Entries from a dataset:
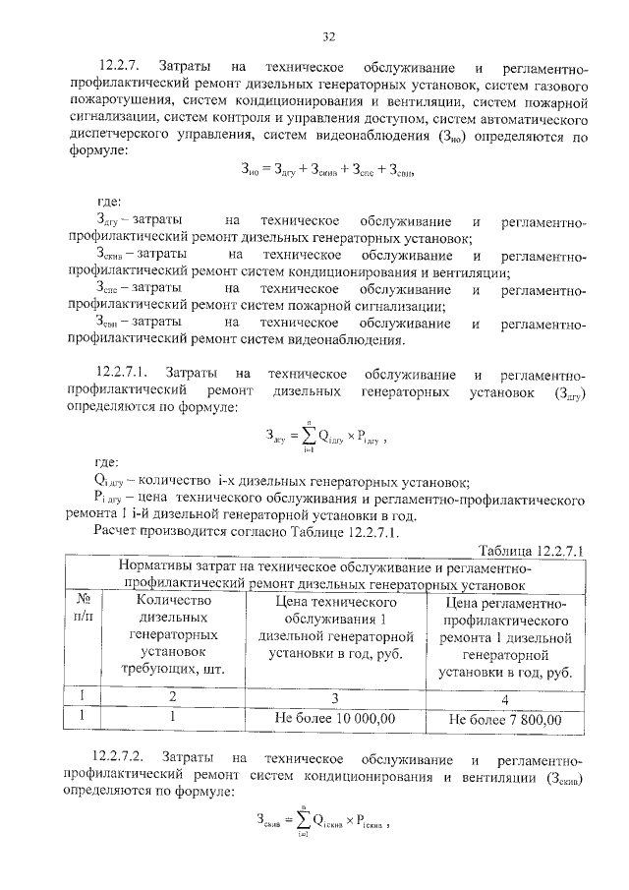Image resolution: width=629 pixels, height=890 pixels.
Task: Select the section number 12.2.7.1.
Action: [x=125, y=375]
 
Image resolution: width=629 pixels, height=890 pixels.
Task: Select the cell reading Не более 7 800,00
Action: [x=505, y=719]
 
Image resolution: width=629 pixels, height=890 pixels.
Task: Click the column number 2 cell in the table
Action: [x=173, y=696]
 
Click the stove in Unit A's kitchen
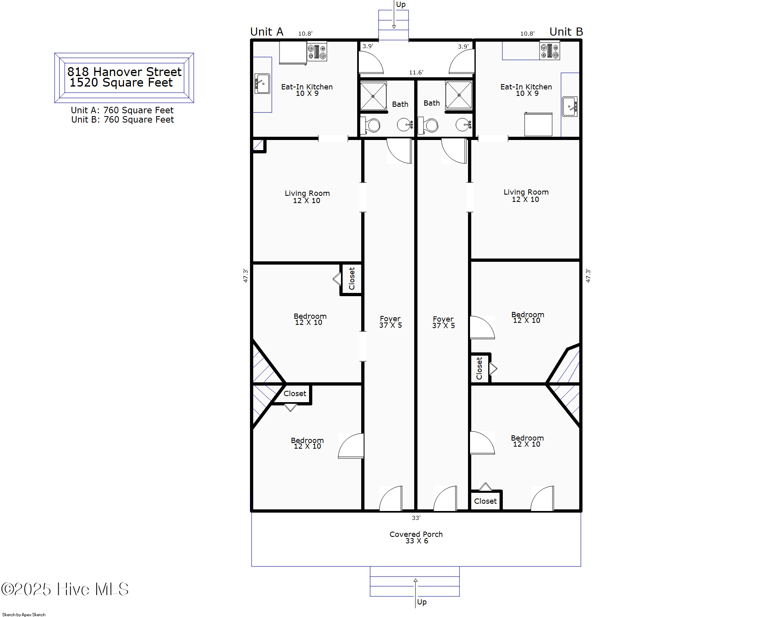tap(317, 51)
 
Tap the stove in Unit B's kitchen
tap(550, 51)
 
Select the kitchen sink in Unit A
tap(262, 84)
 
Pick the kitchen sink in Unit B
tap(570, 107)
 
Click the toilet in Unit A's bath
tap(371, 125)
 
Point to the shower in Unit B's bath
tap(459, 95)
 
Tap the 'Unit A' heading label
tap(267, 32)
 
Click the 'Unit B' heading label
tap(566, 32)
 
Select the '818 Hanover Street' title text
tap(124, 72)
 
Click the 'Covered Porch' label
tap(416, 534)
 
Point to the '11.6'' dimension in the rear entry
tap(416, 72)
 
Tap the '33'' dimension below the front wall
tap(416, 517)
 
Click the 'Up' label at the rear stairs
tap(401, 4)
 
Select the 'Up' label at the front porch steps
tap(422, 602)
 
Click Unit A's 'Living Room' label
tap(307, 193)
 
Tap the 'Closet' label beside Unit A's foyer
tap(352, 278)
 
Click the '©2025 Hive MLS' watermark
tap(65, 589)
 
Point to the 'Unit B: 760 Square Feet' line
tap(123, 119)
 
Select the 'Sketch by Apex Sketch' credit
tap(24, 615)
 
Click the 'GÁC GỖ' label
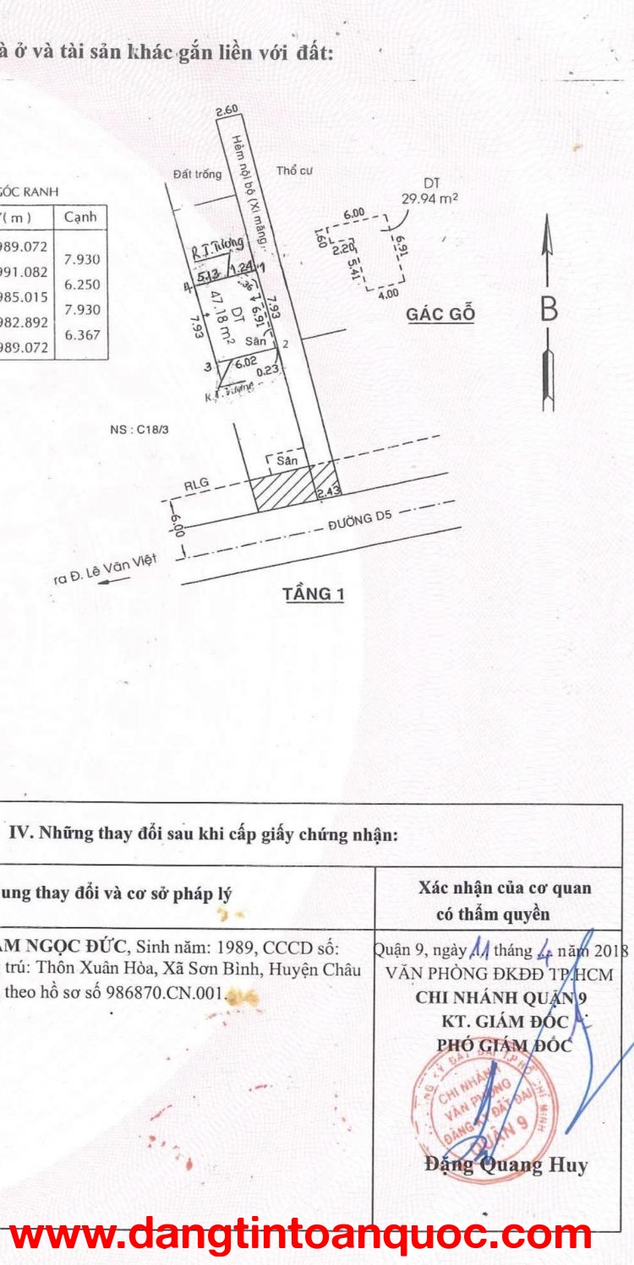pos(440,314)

---

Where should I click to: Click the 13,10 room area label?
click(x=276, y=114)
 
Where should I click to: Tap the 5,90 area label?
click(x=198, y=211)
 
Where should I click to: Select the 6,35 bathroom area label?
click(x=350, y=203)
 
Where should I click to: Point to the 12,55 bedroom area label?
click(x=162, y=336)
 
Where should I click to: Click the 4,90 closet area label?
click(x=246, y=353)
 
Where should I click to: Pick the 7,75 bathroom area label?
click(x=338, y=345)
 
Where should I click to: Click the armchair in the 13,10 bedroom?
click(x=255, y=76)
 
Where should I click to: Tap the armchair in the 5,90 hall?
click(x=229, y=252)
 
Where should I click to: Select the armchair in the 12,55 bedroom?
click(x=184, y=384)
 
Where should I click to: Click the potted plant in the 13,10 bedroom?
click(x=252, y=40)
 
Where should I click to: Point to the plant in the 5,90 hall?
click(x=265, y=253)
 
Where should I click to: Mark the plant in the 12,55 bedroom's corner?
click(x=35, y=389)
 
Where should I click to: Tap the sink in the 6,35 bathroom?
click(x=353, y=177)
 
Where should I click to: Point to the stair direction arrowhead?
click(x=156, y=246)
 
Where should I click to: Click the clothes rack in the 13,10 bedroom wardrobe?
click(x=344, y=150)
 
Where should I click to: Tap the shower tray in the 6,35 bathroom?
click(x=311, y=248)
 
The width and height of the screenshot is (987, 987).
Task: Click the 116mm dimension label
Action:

EXERCISE TASK
Copy the stretch of lines from the one containing "Select the kitchen sink in Unit A" through the one containing "tap(566, 32)", requests included, and scale every tap coordinate in the answers by 0.3. Round each result to a whole number, with halves rounded up.

RESPONSE TO THIS TASK
Select the kitchen sink in Unit A
tap(79, 25)
 
Pick the kitchen sink in Unit B
tap(171, 32)
 
Click the toilet in Unit A's bath
tap(111, 38)
 
Point to the shower in Unit B's bath
tap(138, 29)
 
Tap the 'Unit A' heading label
tap(80, 10)
 
Click the 'Unit B' heading label
tap(170, 10)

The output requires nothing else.